Each entry in the material below should be reproduced exactly.

SUPPLIED MATERIAL Block Start

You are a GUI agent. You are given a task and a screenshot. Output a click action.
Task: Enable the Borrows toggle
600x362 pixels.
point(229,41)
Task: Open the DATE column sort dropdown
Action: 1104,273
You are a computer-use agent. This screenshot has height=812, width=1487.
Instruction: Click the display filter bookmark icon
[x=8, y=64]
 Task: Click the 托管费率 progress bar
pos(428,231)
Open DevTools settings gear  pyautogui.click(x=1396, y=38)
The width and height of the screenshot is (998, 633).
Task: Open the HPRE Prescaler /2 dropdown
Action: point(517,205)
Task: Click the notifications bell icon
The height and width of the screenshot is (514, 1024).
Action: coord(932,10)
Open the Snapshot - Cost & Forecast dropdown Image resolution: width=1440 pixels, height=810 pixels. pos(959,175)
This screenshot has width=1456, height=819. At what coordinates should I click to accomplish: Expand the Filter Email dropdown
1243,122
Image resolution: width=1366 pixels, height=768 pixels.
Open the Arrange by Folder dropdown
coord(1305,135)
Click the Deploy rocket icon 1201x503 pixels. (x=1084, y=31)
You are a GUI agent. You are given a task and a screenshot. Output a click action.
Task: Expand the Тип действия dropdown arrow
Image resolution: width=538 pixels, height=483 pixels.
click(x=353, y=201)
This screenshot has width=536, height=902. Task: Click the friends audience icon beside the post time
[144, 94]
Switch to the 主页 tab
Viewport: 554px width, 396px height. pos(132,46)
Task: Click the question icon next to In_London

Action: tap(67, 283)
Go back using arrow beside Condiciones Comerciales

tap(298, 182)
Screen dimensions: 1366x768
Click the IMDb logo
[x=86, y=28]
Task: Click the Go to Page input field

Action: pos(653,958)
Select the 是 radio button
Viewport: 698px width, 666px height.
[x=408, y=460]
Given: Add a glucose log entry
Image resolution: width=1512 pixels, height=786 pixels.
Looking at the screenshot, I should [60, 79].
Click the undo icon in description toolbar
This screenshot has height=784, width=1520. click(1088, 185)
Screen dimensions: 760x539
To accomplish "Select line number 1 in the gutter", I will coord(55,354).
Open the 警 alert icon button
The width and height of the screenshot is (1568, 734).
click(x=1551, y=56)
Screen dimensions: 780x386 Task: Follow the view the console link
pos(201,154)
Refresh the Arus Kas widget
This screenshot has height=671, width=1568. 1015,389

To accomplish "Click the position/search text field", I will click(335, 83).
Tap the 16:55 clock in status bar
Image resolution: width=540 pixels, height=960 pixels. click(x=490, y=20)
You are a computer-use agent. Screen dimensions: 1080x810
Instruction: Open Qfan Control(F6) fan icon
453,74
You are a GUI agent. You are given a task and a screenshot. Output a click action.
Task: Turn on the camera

SUPPLIED MATERIAL Block End

■ SOLUTION TO THE PROBLEM ■
You are a GUI agent. You are given a task and a screenshot. Output a click action.
Task: Enable the Borrows toggle
600x362 pixels.
point(229,41)
Task: Open the DATE column sort dropdown
Action: 1104,273
You are a computer-use agent. This screenshot has height=812, width=1487.
Instruction: Click the display filter bookmark icon
[x=8, y=64]
 Task: Click the 托管费率 progress bar
pos(428,231)
Open DevTools settings gear  pyautogui.click(x=1396, y=38)
The width and height of the screenshot is (998, 633).
Task: Open the HPRE Prescaler /2 dropdown
Action: point(517,205)
Task: Click the notifications bell icon
The height and width of the screenshot is (514, 1024).
Action: coord(932,10)
Open the Snapshot - Cost & Forecast dropdown Image resolution: width=1440 pixels, height=810 pixels. pos(959,175)
This screenshot has width=1456, height=819. At what coordinates should I click to accomplish: Expand the Filter Email dropdown
1243,122
Image resolution: width=1366 pixels, height=768 pixels.
Open the Arrange by Folder dropdown
coord(1305,135)
Click the Deploy rocket icon 1201x503 pixels. (x=1084, y=31)
You are a GUI agent. You are given a task and a screenshot. Output a click action.
Task: Expand the Тип действия dropdown arrow
Image resolution: width=538 pixels, height=483 pixels.
click(x=353, y=201)
This screenshot has width=536, height=902. Task: Click the friends audience icon beside the post time
[144, 94]
Switch to the 主页 tab
Viewport: 554px width, 396px height. pos(132,46)
Task: Click the question icon next to In_London

Action: tap(67, 283)
Go back using arrow beside Condiciones Comerciales

tap(298, 182)
Screen dimensions: 1366x768
Click the IMDb logo
[x=86, y=28]
Task: Click the Go to Page input field

Action: pos(653,958)
Select the 是 radio button
Viewport: 698px width, 666px height.
[x=408, y=460]
Given: Add a glucose log entry
Image resolution: width=1512 pixels, height=786 pixels.
Looking at the screenshot, I should [60, 79].
Click the undo icon in description toolbar
This screenshot has height=784, width=1520. click(1088, 185)
Screen dimensions: 760x539
To accomplish "Select line number 1 in the gutter", I will coord(55,354).
Open the 警 alert icon button
The width and height of the screenshot is (1568, 734).
click(x=1551, y=56)
Screen dimensions: 780x386 Task: Follow the view the console link
pos(201,154)
Refresh the Arus Kas widget
This screenshot has height=671, width=1568. 1015,389

To accomplish "Click the position/search text field", I will click(335, 83).
Tap the 16:55 clock in status bar
Image resolution: width=540 pixels, height=960 pixels. click(x=490, y=20)
You are a computer-use agent. Screen dimensions: 1080x810
Instruction: Open Qfan Control(F6) fan icon
453,74
You are a GUI agent. You are given a task and a screenshot. Output a click action.
Task: Turn on the camera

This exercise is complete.